Placement policies
PowerVC uses placement policies to determine which host to deploy an image to. The placement policies are associated with host groups.
- Striping
- The striping placement policy distributes your virtual machines evenly across all of your hosts. For each deployment, PowerVC determines which hosts have enough processing units and memory to meet the requirements of the virtual machine. Other factors for determining eligible hosts include the storage and network connectivity that are required by the virtual machine. From the group of eligible hosts, PowerVC chooses the host that contains the fewest number of virtual machines and places the virtual machine on that host.
- Packing
- The packing placement policy places virtual machines on a single host until its resources are fully used, and then it moves on to the next host. For each deployment, PowerVC determines which hosts have enough processing units and memory to meet the requirements of the virtual machine. Other factors for determining eligible hosts include the storage and network connectivity that are required by the virtual machine. From the group of eligible hosts, PowerVC chooses the host that contains the most virtual machines and places the virtual machine on that host. After the resources on this host are fully used, PowerVC moves on to the next eligible host that contains the most virtual machines.

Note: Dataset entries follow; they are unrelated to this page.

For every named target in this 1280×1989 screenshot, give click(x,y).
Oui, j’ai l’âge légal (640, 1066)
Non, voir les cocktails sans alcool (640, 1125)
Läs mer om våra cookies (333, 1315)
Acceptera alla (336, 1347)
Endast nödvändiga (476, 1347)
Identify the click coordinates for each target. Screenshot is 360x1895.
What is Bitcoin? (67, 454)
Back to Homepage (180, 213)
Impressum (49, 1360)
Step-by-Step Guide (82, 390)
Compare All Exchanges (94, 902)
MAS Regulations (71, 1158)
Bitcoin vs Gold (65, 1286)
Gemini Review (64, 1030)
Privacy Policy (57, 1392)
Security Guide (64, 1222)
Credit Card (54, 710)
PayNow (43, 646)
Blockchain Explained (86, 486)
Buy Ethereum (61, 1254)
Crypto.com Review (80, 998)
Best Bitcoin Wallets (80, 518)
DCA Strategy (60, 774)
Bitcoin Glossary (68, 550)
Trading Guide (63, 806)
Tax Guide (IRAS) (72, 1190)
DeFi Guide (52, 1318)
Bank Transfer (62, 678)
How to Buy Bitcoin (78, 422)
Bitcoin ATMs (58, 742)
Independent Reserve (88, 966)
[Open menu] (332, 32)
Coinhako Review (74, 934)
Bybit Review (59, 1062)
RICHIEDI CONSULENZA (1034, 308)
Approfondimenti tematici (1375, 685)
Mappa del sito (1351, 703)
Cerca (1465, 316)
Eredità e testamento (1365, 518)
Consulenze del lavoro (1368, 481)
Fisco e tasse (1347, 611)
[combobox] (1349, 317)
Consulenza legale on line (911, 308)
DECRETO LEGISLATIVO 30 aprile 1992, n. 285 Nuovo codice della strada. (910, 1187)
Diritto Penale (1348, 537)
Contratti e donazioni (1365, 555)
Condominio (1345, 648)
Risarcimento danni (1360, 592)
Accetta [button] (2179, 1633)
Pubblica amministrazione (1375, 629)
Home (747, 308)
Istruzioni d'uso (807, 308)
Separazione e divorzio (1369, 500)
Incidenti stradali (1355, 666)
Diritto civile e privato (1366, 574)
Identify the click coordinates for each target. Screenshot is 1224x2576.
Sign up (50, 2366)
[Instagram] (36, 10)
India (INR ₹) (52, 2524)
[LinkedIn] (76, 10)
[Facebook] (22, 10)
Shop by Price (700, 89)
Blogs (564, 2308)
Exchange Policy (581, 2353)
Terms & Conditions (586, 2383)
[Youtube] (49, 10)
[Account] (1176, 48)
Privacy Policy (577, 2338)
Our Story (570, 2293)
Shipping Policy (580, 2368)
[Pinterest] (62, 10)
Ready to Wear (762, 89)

- CPU utilization balanced
- This placement policy places virtual machines on the host that has the lowest CPU utilization in the host group. The CPU utilization is computed as a running average over the last 15 minutes.
- Memory utilization balanced
- This placement policy places virtual machines on the host that has the lowest memory utilization
in the host group. The memory utilization is computed as a running average over the last 15 minutes.
- HMC managed hosts do not accurately report their memory utilization. Therefore, host groups that use this policy should not contain HMC managed hosts. If there are any HMC managed hosts in the host group, PowerVC always targets the HMC hosts for placement because their utilization is recorded as 0.
- All virtual machines on a PowerVC host should have RMC running for the most accurate memory utilization estimates.
- CPU allocation balanced
- This placement policy places virtual machines on the host that has the lowest percentage of its
CPU allocated after the deploy or relocation.
For example, consider an environment with two hosts.
- Host 1: Has 16 total processors, 4 of which are assigned to virtual machines.
- Host 2: Has 4 total processors, 2 of which are assigned to virtual machines.
Assume that the user deploys a virtual machine that requires one processor. Host 1 would have (4+1)/16, or 5/16 of its processors allocated. Host 2 would have (2+1)/4, or 3/4 of its processors allocated. Therefore, the virtual machine is scheduled to Host 1.
- Memory allocation balanced
- This placement policy places virtual machines on the host that has the lowest percentage of its
memory that is allocated after a virtual machine deploy or relocation.
For example, consider an environment with two hosts.
- Host 1: Has 16 GB total memory, 4 GB of which is assigned to virtual machines.
- Host 2: Has 4 GB total memory, 2 GB of which is assigned to virtual machines.
Assume that the user deploys a virtual machine that requires 1 GB of total memory. Host 1 would have (4+1)/16, or 5/16 of its memory allocated. Host 2 would have (2+1)/4, or 3/4 of its memory allocated. Therefore, the virtual machine is scheduled to Host 1.